- Venerated in: Yazidism
- Symbols: The Pen, writing and books
- Region: Kurdistan
- Ethnic group: Kurds (Yazidis)

= Sheikh Hasan ibn Sheikh Adi II =

Yazidi saint

Sheikh Hasan ibn Sheikh ‘Adī II (Şêx Hesen or Şêx Sin) is a holy and historical figure who is revered in Yazidism and considered the physical or earthly incarnation of Melik Şêxsin, one of the Seven Divine Beings to whom God assigned the World's affairs. Melik Şêxsin is associated with the Pen and consequently with writing and books, he is thus called Xudanê Qelemê (The Master of the Pen). Adani Sheikhs are the descendants of Sheikh Hasan and were traditionally the only ones in Yazidi society that had the privilege to acquire the art of writing and reading.

==Historical biography==
Şêx Hesen was the son of Sheikh Adi II, who was the son of Abu Sakhr ibn Barakat. The Yazidis enjoyed a widespread geographical and political authority during the reign of Şêx Hesen and under his term of office, traditional Kurdish beliefs and myths began to reassert themselves as part of the local religious tradition and eventually became an integral part of the community's culture.

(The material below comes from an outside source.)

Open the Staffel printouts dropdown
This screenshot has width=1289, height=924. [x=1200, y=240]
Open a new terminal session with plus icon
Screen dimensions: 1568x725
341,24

More significantly, the growing political influence of Şêx Hesen and the Adawiyya community which was dominated by local Kurds led to unease amongst their neighbors. The result of this was a crackdown on the community, and under the order of the Atabeg of Mosul, Badr al-Din Lu'lu', Şêx Hesen and two hundred of his followers were executed. The execution of Şêx Hesen marked the beginning of a huge military campaign against the Yazidis in 652 AH/1254 CE. The forces of Badr al-Din Luʾluʾ entered the temple of Lalish, had the bones of Sheikh Adi exhumed and burned. They crucified and killed the captive Yazidis whom they found in the temple. In response, Yazidis regained control of Hakkari and the Bahdinan region which included Dasin Mount, from Badr al-Din's forces during the reign of Şêx Hesen's successor, Sharfadin. However, this triumph was short-lived, as Sharfadin was killed by the invading Mongols in 652 AH/ 1257 CE.